Intersection of Two Linked Lists
描述
Write a program to find the node at which the intersection of two singly linked lists begins.
Example 1:
Input: listA = [4,1,8,4,5], listB = [5,6,1,8,4,5]
Output: The node with value = 8
Notes:
- If the two linked lists have no intersection at all, return null.
- The linked lists must retain their original structure after the function returns.

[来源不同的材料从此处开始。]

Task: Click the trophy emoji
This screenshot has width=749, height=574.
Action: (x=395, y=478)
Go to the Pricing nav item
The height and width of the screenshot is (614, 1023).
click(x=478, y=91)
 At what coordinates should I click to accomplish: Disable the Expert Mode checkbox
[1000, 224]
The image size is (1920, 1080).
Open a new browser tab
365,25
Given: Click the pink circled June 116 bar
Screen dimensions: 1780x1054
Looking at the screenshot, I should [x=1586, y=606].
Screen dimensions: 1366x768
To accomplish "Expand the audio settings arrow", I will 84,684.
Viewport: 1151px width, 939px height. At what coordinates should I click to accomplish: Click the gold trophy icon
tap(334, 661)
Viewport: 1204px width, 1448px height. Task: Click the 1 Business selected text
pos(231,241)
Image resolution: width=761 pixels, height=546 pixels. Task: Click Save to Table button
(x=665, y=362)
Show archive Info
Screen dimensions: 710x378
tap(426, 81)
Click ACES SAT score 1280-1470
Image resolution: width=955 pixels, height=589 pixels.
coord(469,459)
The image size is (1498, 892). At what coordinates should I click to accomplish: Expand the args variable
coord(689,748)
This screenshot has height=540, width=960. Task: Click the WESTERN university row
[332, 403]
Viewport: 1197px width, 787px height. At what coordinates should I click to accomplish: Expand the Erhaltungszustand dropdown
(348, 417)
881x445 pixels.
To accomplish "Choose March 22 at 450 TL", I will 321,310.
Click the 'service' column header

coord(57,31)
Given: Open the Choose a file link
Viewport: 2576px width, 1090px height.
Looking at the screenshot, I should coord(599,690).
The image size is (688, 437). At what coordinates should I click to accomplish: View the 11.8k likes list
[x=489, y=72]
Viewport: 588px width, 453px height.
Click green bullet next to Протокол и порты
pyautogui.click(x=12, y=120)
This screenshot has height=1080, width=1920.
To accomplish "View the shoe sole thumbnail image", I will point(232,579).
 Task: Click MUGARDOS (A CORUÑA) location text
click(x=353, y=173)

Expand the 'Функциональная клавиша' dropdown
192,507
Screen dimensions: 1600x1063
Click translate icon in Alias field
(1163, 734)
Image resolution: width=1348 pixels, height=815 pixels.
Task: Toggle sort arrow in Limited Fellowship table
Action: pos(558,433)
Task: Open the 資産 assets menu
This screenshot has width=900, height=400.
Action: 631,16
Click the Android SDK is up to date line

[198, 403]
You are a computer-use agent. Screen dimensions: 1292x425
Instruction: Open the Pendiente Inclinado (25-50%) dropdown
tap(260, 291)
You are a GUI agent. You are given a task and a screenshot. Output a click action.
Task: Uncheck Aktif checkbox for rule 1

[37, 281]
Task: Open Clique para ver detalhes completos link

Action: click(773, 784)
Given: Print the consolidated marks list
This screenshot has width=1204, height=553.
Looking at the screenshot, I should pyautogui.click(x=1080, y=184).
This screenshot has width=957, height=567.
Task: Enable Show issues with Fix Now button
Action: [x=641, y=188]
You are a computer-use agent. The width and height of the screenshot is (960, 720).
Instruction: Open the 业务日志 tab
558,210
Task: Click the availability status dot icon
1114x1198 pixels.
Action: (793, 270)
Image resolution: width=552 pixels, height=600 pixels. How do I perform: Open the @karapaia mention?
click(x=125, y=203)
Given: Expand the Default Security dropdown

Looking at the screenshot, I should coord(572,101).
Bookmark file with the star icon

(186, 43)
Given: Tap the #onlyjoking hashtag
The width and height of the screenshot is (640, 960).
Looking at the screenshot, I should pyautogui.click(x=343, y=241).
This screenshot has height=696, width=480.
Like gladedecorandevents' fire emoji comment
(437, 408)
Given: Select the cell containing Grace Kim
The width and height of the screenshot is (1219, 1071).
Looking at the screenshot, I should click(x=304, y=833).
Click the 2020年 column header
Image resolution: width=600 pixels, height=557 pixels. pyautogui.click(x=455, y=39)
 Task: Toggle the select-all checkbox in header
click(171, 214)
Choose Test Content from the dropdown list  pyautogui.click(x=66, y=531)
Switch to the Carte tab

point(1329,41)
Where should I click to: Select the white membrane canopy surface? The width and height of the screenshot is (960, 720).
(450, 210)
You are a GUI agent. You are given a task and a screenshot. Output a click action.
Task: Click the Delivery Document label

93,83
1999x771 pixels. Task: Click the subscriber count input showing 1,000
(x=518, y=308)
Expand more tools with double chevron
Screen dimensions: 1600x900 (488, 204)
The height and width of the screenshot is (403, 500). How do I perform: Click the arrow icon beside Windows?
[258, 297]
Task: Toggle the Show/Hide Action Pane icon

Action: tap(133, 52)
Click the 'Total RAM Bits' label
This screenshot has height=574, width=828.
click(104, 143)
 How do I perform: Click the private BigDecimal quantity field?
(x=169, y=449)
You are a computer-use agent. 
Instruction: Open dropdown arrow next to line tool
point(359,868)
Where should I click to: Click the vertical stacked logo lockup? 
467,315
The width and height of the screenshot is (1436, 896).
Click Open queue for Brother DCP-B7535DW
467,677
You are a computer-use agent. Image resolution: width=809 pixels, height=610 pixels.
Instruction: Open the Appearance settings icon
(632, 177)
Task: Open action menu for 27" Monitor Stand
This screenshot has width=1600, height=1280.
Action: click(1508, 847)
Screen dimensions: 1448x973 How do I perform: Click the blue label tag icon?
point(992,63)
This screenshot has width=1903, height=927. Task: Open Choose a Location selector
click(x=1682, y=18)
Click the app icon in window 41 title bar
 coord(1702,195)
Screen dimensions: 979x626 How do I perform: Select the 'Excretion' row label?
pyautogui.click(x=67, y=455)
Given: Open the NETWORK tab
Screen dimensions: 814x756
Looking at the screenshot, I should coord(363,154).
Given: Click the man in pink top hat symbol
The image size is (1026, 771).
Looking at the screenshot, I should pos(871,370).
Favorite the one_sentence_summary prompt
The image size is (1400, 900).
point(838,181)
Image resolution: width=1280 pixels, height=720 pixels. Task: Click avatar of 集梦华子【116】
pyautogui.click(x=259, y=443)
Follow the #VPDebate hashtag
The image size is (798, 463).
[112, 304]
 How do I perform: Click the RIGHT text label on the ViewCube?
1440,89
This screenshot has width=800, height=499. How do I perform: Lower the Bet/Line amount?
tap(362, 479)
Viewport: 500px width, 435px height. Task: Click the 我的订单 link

- You may assume there are no cycles anywhere in the entire linked structure.
- Your code should preferably run in O(n) time and use only O(1) memory.
分析
最自然的想法,是先遍历完两个单链表,得到他们的长度lenA和lenB,进而知道他们的长度之差。然后再次遍历两个单链表,不过这次,长的单链表先走|lenA-lenB|步,然后两个指针一起走,当两个指针指向相同的节点,这个节点就是相交点。这个算法的时间复杂度是 O(m+n),空间复杂度 O(1),是符合题目要求的。
上述思路遍历了两边,可以优化为只遍历一遍。遍历两个单链表,较短的那条会最先到达尾部,然后把这个指针指向较长的单链表的头部(这等价于让长链表的指针先走|lenA-lenB|步),两个指针继续往前走,当两个指针指向相同的节点时,这个指针就是相交点。
代码
- Java
- C++
// Intersection of Two Linked Lists
// Two Pointers
// Time Complexity: O(m+n), Space Complexity: O(1)
public class Solution {
public ListNode getIntersectionNode(ListNode headA, ListNode headB) {
if(headA == null || headB == null) return null;
ListNode a = headA;
ListNode b = headB;
while( a != b) {
a = a == null? headB : a.next;
b = b == null? headA : b.next;
}
return a;
}
}
// Intersection of Two Linked Lists
// Two Pointers
// Time Complexity: O(m+n), Space Complexity: O(1)
class Solution {
public:
ListNode *getIntersectionNode(ListNode *headA, ListNode *headB) {
if(headA == nullptr || headB == nullptr) return nullptr;
ListNode * a = headA;
ListNode * b = headB;
while ( a != b) {
a = a == nullptr? headB : a->next;
b = b == nullptr? headA : b->next;
}
return a;
}
};